From the line that contains "Task: Collapse the" to the final line below, both included, print each line exactly and skip the pictures.

[RECORDS FOR THE EXERCISE — start]

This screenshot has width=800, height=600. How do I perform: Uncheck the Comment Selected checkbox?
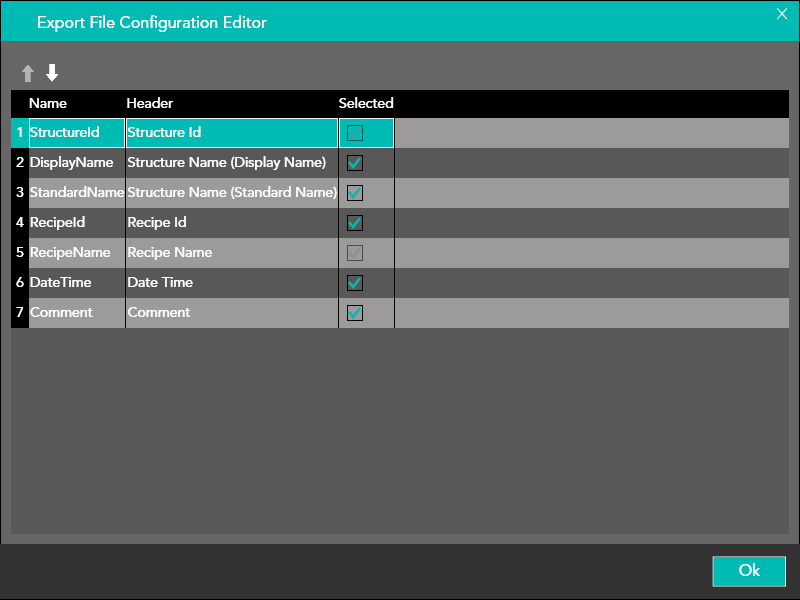coord(355,313)
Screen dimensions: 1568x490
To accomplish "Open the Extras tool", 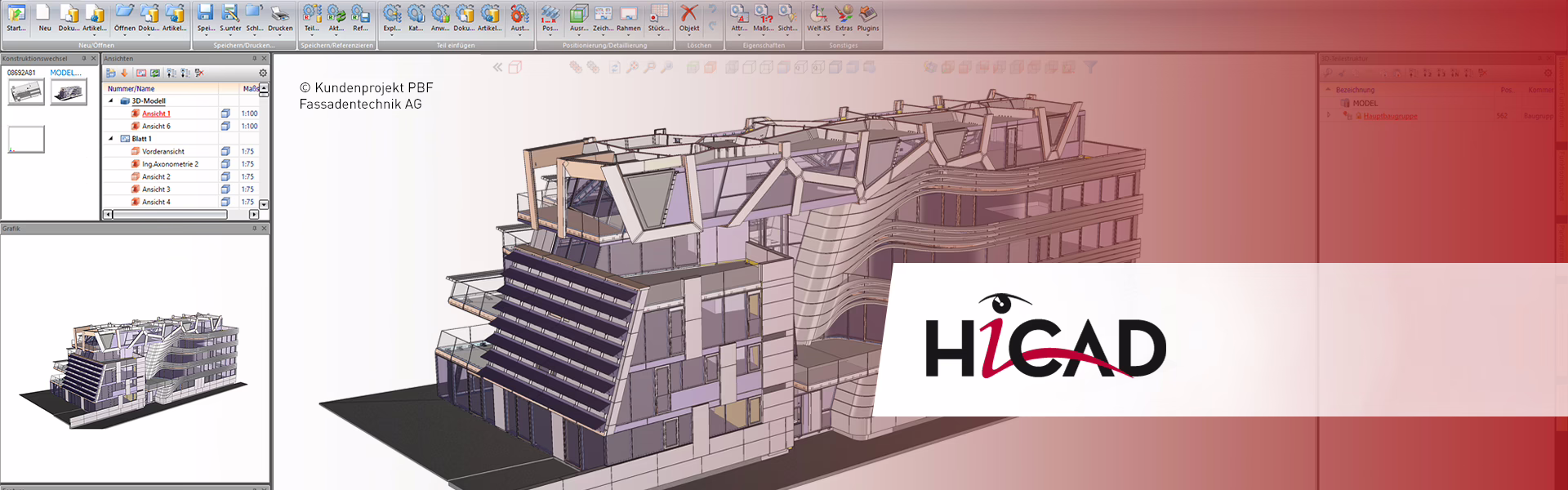I will 844,16.
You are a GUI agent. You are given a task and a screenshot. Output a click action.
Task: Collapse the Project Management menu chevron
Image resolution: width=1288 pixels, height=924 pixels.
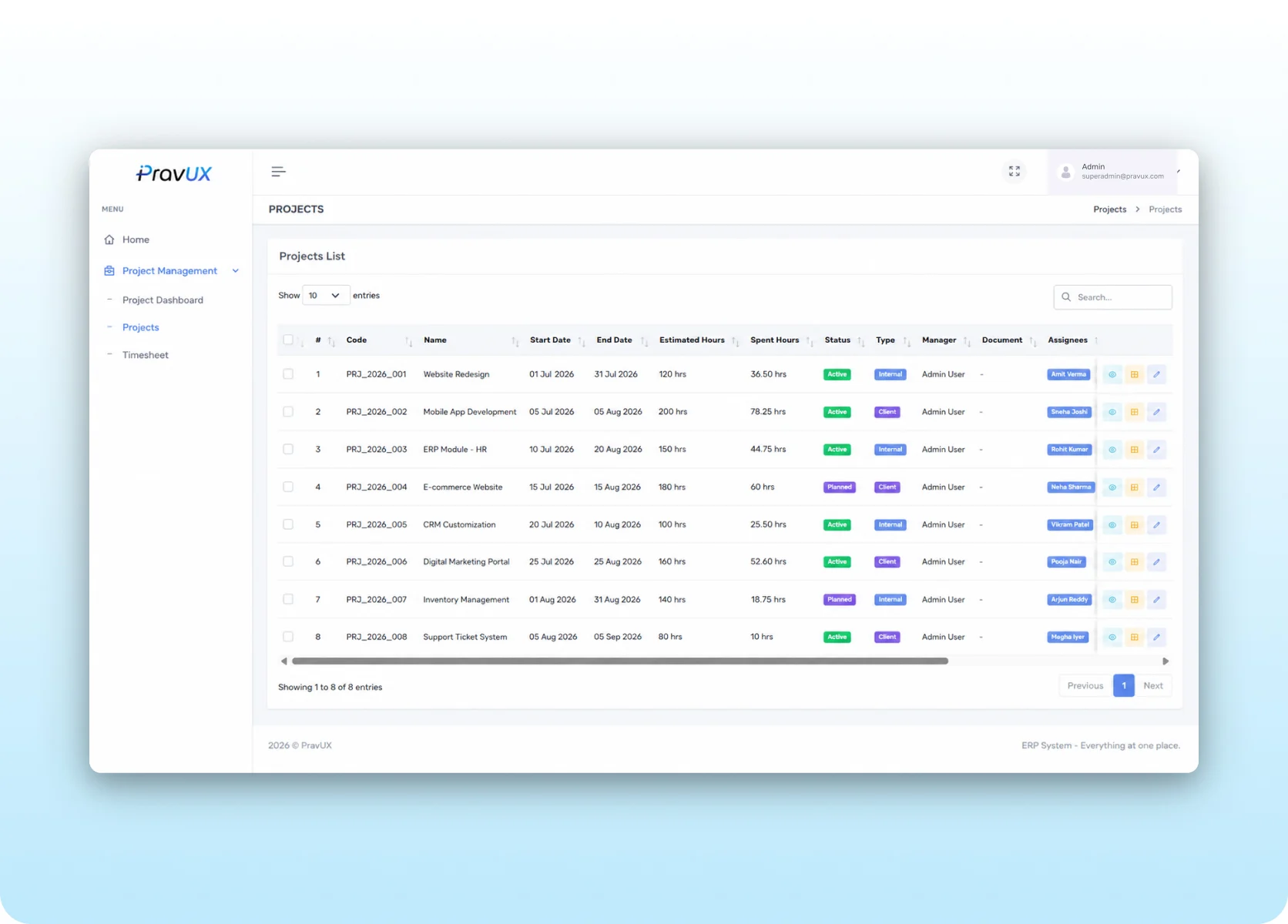236,271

[RECORDS FOR THE EXERCISE — finish]

=== TASK ANSWER ===
Task: Collapse the Project Management menu chevron
Image resolution: width=1288 pixels, height=924 pixels.
236,271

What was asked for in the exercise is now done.